La suite déploie finalement sur une durée plus étendue le déroulement de cette ouverture. Le couple Beryl (Judy Geeson) et Timothy (John Hurt) Evans loue un appartement dans l’immeuble tenu par John Christie. Jeune, inexpérimenté et ayant du mal à joindre les deux bouts, le couple se déchire et se trouve dans une impasse lorsque Beryl va se trouver enceinte. Tout le caractère suave et manipulateur de Christie va alors se manifester lorsqu’il proposera ses services pour aider la jeune femme à avorter, prétexte à utiliser son « savoir-faire » médical et abuser d’elle. Cette allure quelconque dissimule une volonté de fer poussant autant Beryl à s’en remettre à lui que plus tard une fois l’horreur commise Timothy (remarquable John Hurt en homme faible et simple d’esprit) à s’accuser du crime.

A la virtuosité de L'Étrangleur de Boston, Fleischer oppose là un ton glacial et claustrophobe.
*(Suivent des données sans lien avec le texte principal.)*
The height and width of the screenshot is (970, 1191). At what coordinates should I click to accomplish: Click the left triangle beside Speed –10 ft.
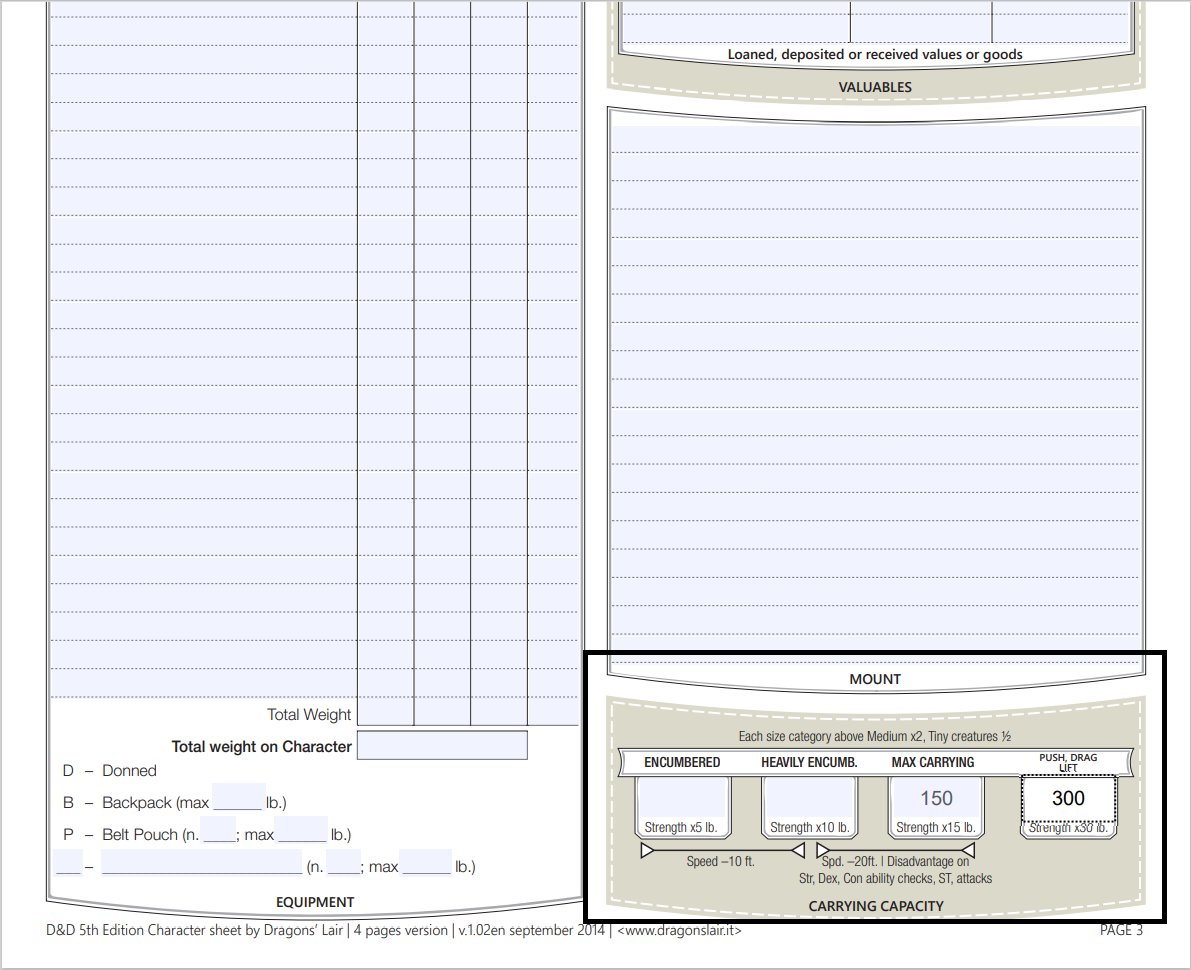[647, 848]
L’insaisissable et longtemps invisible Alfred De Salvo amenait le réalisateur à varier les lieux, les ambiances et la manière de nous y baigner par des choix esthétiques forts (les split-screen ou le final neurasthénique). Cette fois la forme épouse la médiocrité du tueur qui nous est connu d’emblée, avec cette photo terne de Denys N. Coop, les appartements insalubres et un quartier quelconque qu’on ne quitte jamais, renforçant le sentiment de claustrophobie.

On est enfermé dans ce cadre grisâtre comme Christie l’est dans son existence triste. Ses crimes viennent comme perturber ce contexte réaliste et Fleischer avec un minimum d’effet (les yeux révulsé de Christie lorsque les effets du gaz font leur effet et que la victime est en son pouvoir) crée un malaise saisissant, comme si le mal absolu était venu soudain envahir le réel terne.

La conclusion suivant la vraie arrestation de Christie bien après les évènements lui offre la déchéance et la chute qu’il mérite, bien loin de la flamboyance du final de L'Étrangleur de Boston. 10 Rillington Place est sans doute le plus glaçant des trois films par sa sobriété. Jamais la possible existence d’un monstre tapi au coin de la rue ne nous aura parue aussi plausible.